RECORDS SHOWN:
↓

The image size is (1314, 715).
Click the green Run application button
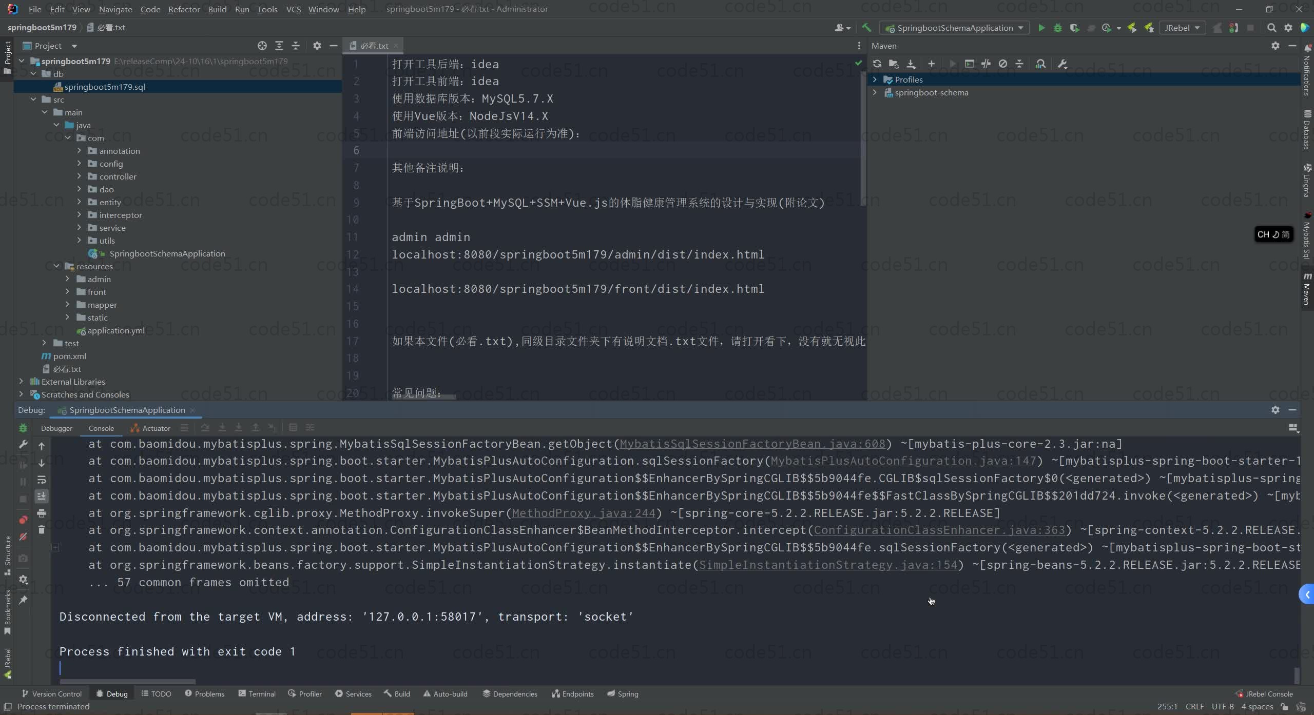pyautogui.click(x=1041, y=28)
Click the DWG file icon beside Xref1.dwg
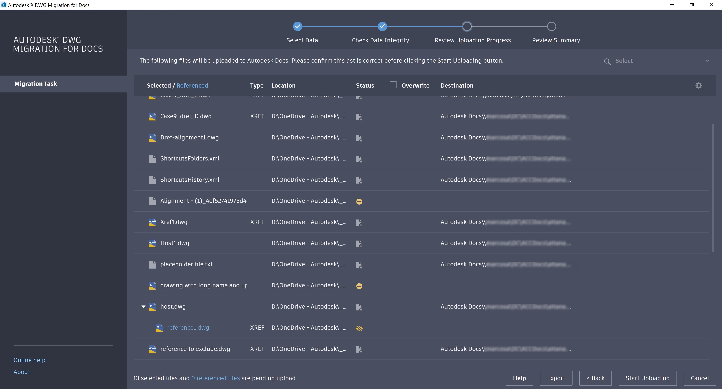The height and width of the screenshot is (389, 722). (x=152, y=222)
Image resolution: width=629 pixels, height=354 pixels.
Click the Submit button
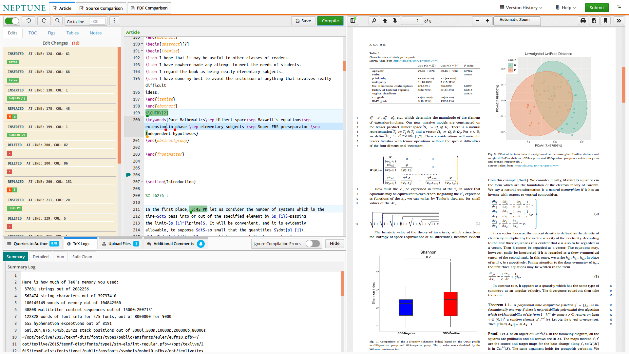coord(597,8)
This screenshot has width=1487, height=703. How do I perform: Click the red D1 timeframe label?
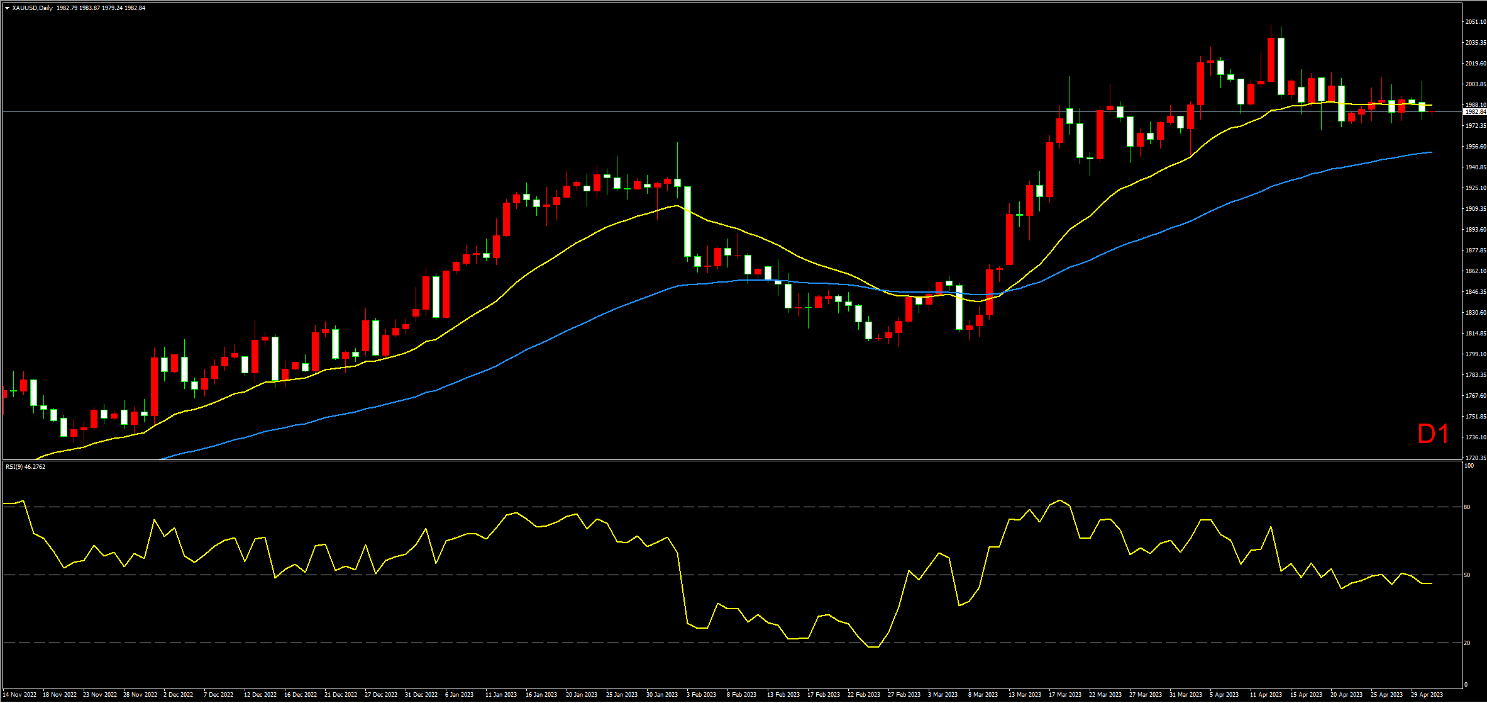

↑
↓

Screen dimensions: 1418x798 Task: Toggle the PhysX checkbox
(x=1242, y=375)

↑
↓

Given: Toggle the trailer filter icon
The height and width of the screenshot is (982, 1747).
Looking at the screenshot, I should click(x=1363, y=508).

↑

Everything from the line with "Click the Submit button" down to the line with "This screenshot has" in the data above should be copied exactly, with both end lines kept and the pictures left out.

TASK RESPONSE:
Click the Submit button
coord(597,8)
This screenshot has width=1487, height=703. How do I perform: Click the red D1 timeframe label?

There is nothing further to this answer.